For more information about using these capabilities, see Using the Supported Capabilities.

Tables

  • READ on both partitioned / bucketed table is supported.
  • Spark on Qubole allows you to read two different kinds of ACID tables, Each type of ACID table is briefly described in the following list:
    • Full ACID Table: This table type supports all above mentioned DML operations and is ACID-compliant but it is only restricted to the ORC file format. UPDATE and DELETE operations are supported on both partitioned and non-Partitioned Table, and ORC file format. Currently, UPDATE and DELETE operations are not supported on bucketed tables.
    • Insert-only (IO) Table: This table type bridges the gap between full ACID tables and Hive-managed tables. These tables are useful when you do not require capability of UPDATE and DELETE operations but want to support concurrent operations and snapshot isolation on other file formats other than ORC.

Transactions

Transactions support the following operations:

  • INSERT, INSERT OVERWRITE, and STREAMING INSERT for Insert-only (IO) Tables.
  • UPDATE, DELETE, INSERT, INSERT OVERWRITE, and STREAMING INSERT for Full ACID Tables.

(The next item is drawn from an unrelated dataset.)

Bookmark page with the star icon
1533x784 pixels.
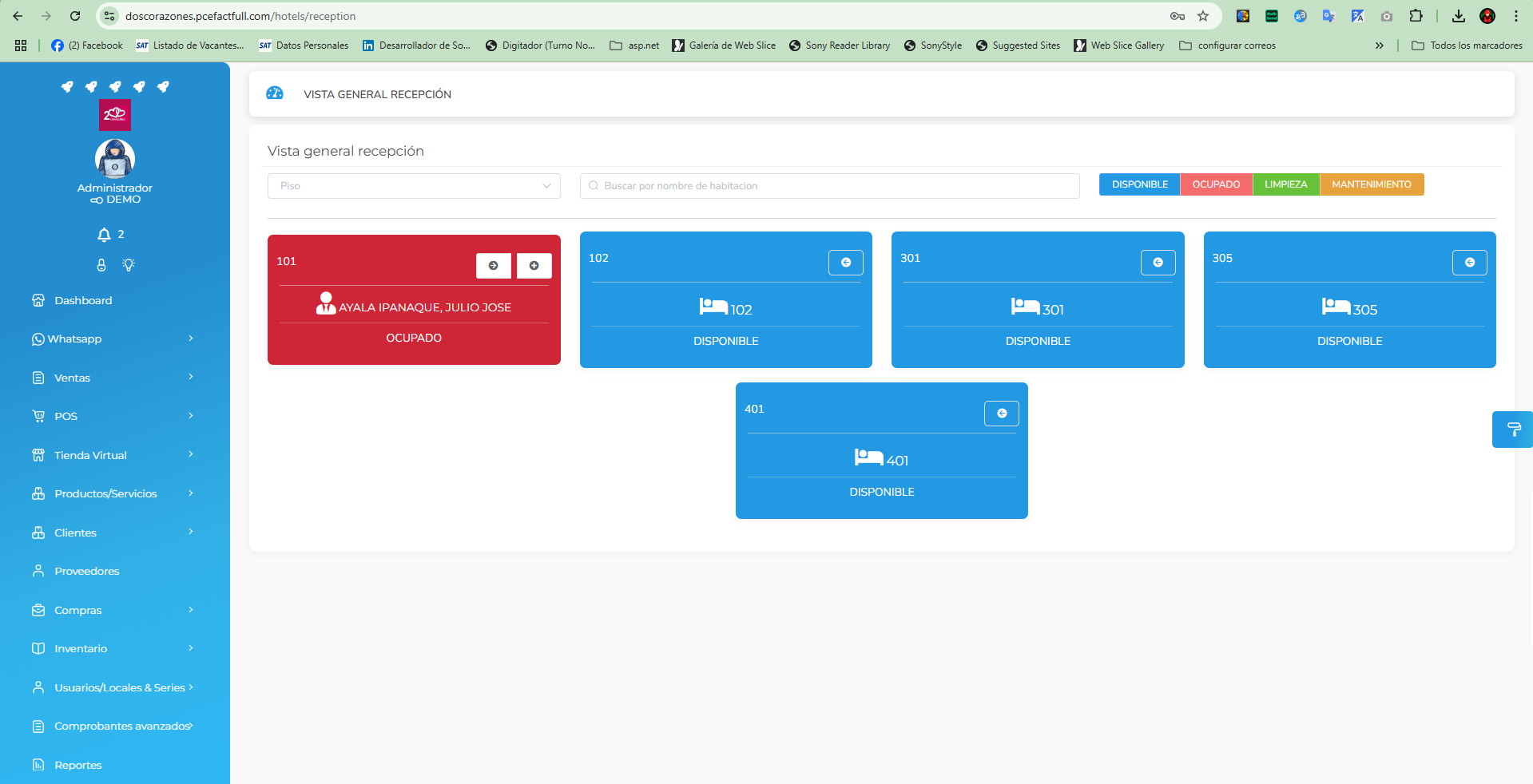point(1203,16)
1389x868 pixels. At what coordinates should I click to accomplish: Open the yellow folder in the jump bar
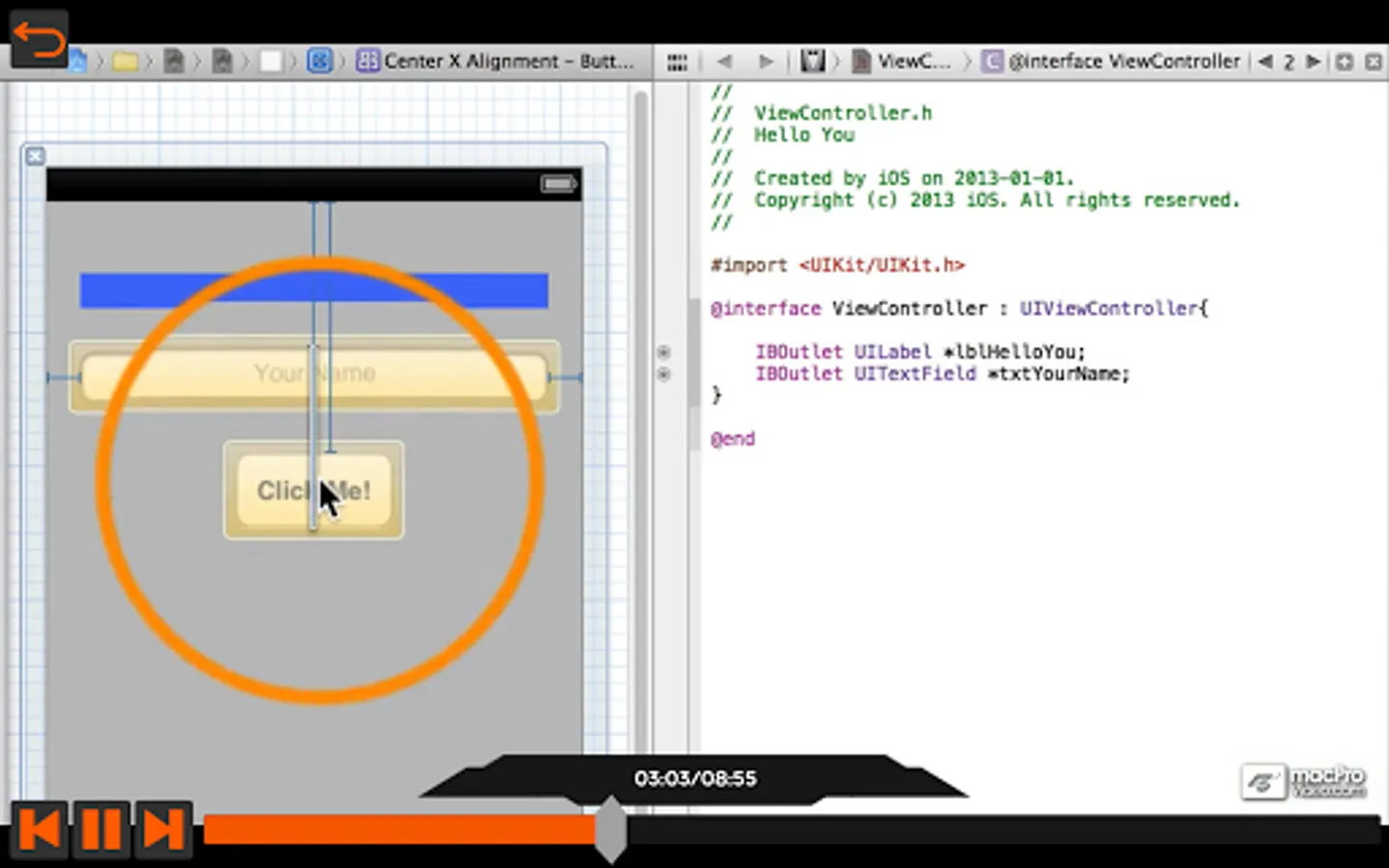coord(125,61)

Currently, BEGIN, COMMIT, and ROLLBACK are not supported explicitly.

Transactions provide only snapshot isolation, in which consistent snapshot of the table is read at the start of the transaction.

Transaction operations such as dirty read, read committed, repeatable read, or serializable are not supported in this release.

File Formats

Full ACID tables support Optimized Row column (ORC) file format only. The file format of the Non-ACID table that has to be converted to a Full ACID table must be ORC.

Insert-only tables support file formats such as TextFile, SequenceFile, RCfile, ORC, and parquet. The default file format of Hive-managed tables in Qubole is TextFile, which is also the default format for Insert-only tables.